The Joliet City Council could vote Tuesday on a contract to bring back Jim Hock as interim city manager, although it’s not clear if a deal has been reached.
If Hock is hired, a newly created job description for interim city manager would require him to move into Joliet within a week after being appointed and “be available around the clock.”
The council agenda for Monday and Tuesday includes votes on both an employment agreement with Hock and the position’s job description.
Hock is being considered amid a shake-up in the city manager’s office, which has been occupied on an interim basis since October when former City Manager David Hales left after less than a year on the job.
City Attorney Martin Shanahan had filled in on an interim basis until June 18, when a council majority removed him from the job after Mayor Bob O’Dekirk and a council minority had urged promoting him to the position permanently.

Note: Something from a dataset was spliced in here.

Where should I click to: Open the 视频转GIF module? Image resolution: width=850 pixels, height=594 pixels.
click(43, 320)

Since then, Deputy City Manager Steve Jones has filled the role as interim city manager.
Jones told the Land Use and Legislative Committee on Wednesday that staff was still in the process of negotiating an employment agreement with Hock.

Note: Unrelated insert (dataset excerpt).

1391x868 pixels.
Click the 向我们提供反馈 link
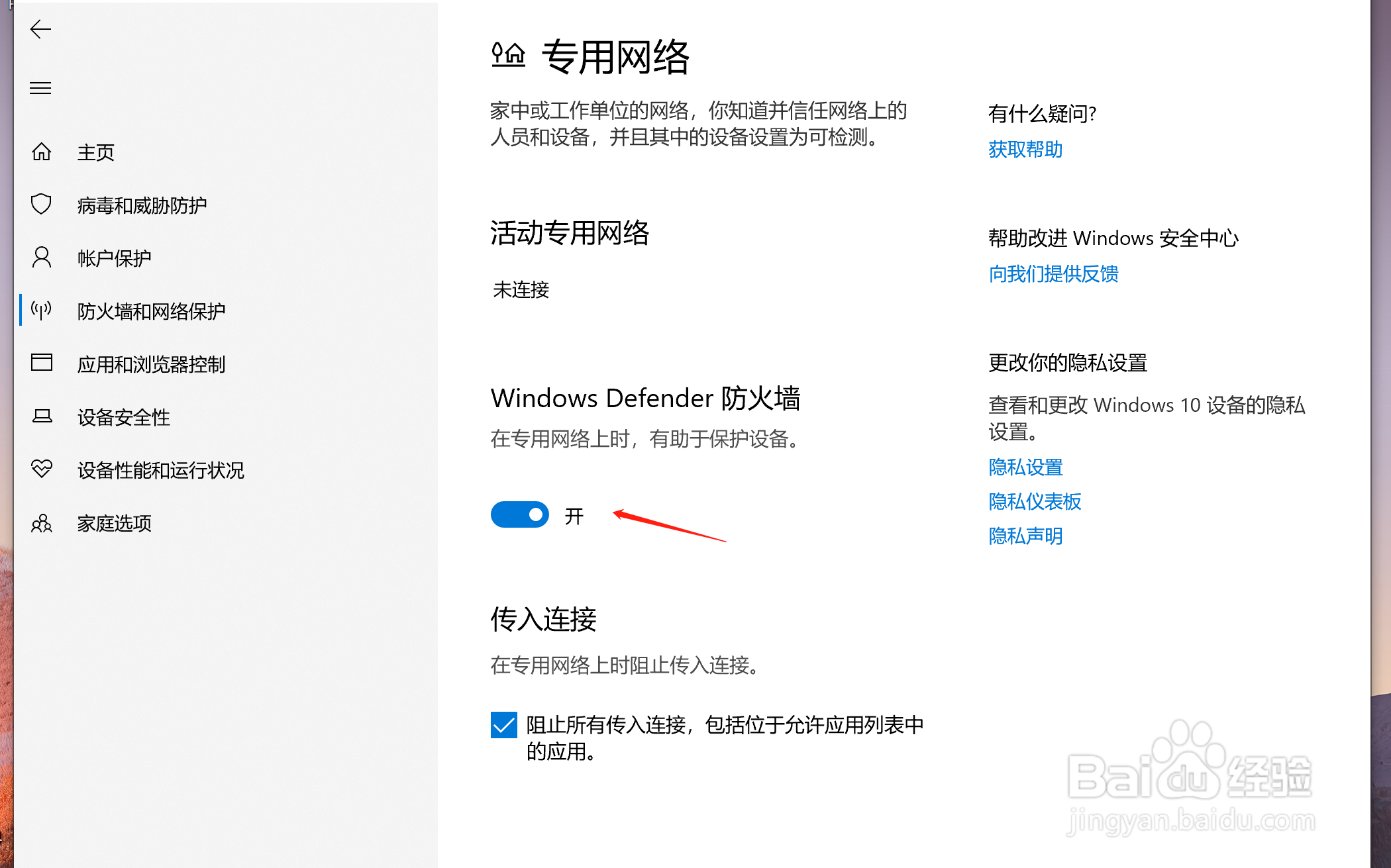tap(1053, 274)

The political division over the recent developments was evident as the committee considered job descriptions for the city manager job.
“We don’t want Hock, so there you have it,” council member Jan Quillman at one point said to council member Don Dickinson.

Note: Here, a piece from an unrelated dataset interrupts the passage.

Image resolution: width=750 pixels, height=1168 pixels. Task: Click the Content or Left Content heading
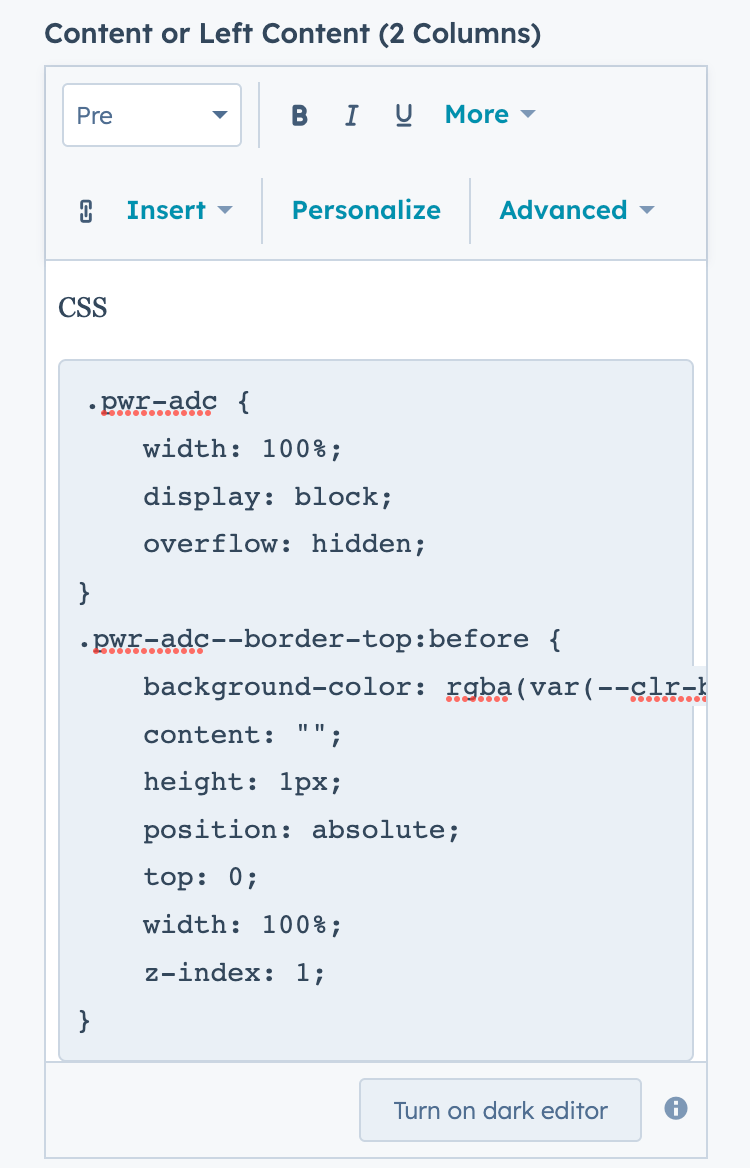[x=292, y=33]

Dickinson is part of the majority that removed Shanahan and supports bringing back Hock as an interim city manager while Joliet searches for a permanent city manager. Shanahan’s supporters have objected to hiring Hock.
Quillman focused much of the debate on how available an interim city manager will be on weekends, apparently out of concern that Hock, who now lives in Michigan, will spend much of his time there.
“We don’t want an absent city manager every weekend because they’re going to leave and visit their family,” Quillman said.
The proposed job description requires the interim city manager to “be available around the clock to respond to emergencies.” But Assistant City Attorney Chris Regis said the city couldn’t restrict an employee’s whereabouts during time off.
“You can’t put in a job description that you can’t leave town on weekends,” he said.